The work stages of these modules are show in the following table:
Input | Dispatcher | Switcher | Bitmap | Build | Probe | Collecter |
small/inner table | work | work | work | |||
small/inner table | work | work | work | |||
big/outer table | work | work | work | work |
The default number of the PU is set to 8, as each PU requires a dedicated bank to avoid conflicts, and because of the DDR/HBM memory access delay, four channels can serve enough data to these PUs. Each PU performs Hash-Semi-Join in three phases.
- build bitmap: With the inner table as input, the number of keys falls into each hash values are counted. The number of counts are stored in a bit vector in URAM. After a full scan of the inner table, the bit vector is walked once, accumulating the counts to offset of each hash.
- build unit: The inner table is read in again and stored into DDR/HBM buffers of that PU. By referencing the bit vector in URAM created in the previous phase, the kernel knows where to find empty slots for each key, and once a inner table payload and the key is written into the DDR/URAM, the offset in the bit vector is increased by 1, so that the next key of same hash value can be written into a different place. As the number of keys with each hash have been counted, such an offset increase will not step into another key’s slot.

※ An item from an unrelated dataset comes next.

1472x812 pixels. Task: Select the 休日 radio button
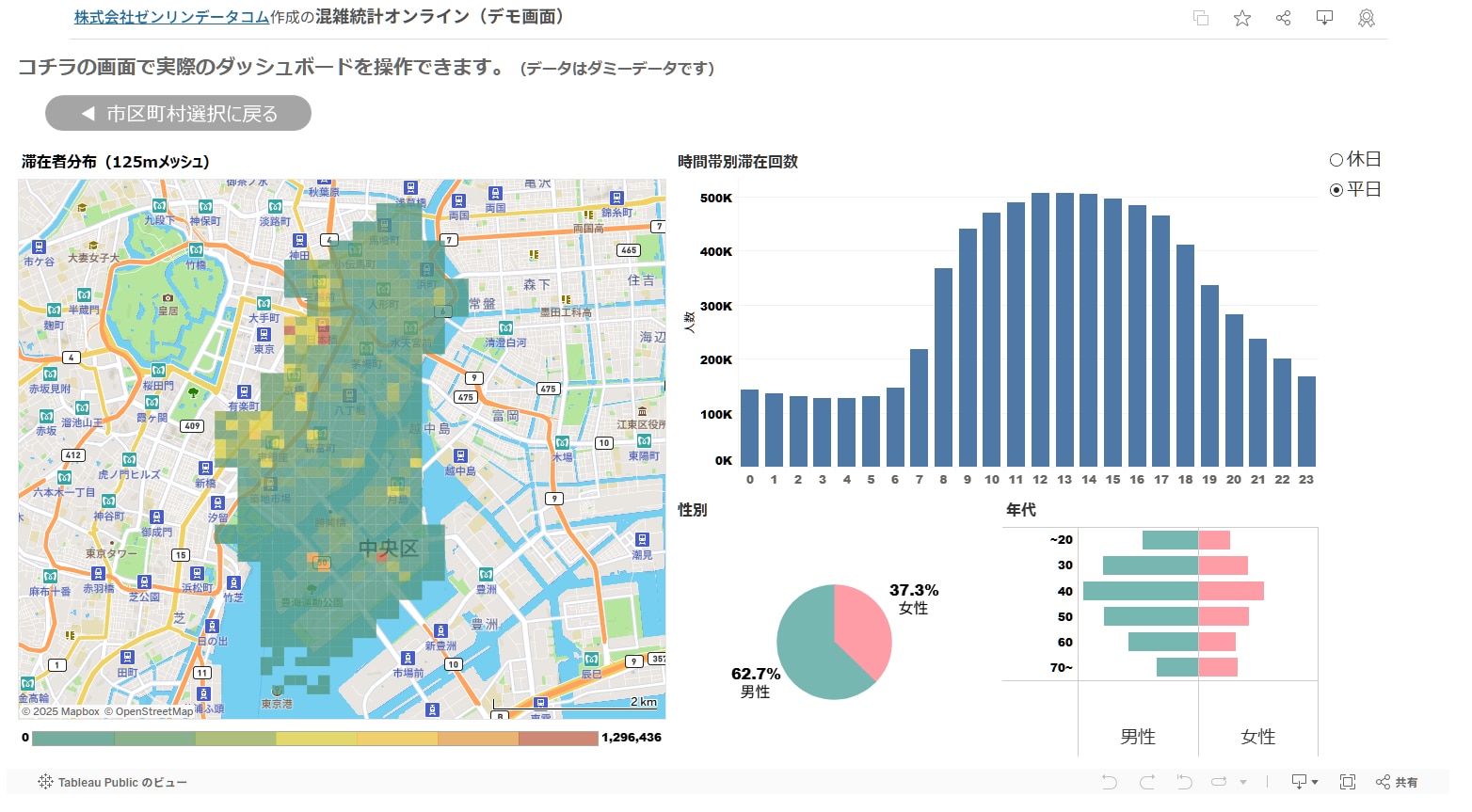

- probe unit: Finally, the outer table is read inm, and again by referencing the bit vector with hash of key, you can know the offset of this hash and the number of keys with the same hash. Then the possible matched key and payload pairs can be retrieved from the DDR/HBM and joined with the outer table payload after key comparison.
Important
To reduce the storage size of hash-table on a FPGA board, the inner table has to be scanned in TWICE and followed by the outer table ONCE.
Caution
Currently, this primitive expects a unique key in the inner table.
This hashSemiJoinMPU
primitive only has one port for key input and one port for payload input. If your tables are joined by multiple key columns or has multiple columns as payload, use combineCol to merge the column streams, and use splitCol to split the output to columns.
There are two versions of this primitive currently, with different number of slots or hash collision and key duplication. The version with more slots per hash entry has less total row capacity, summarized as follows:
Row Capacity Hash Slots 2M 262144 (0.25M)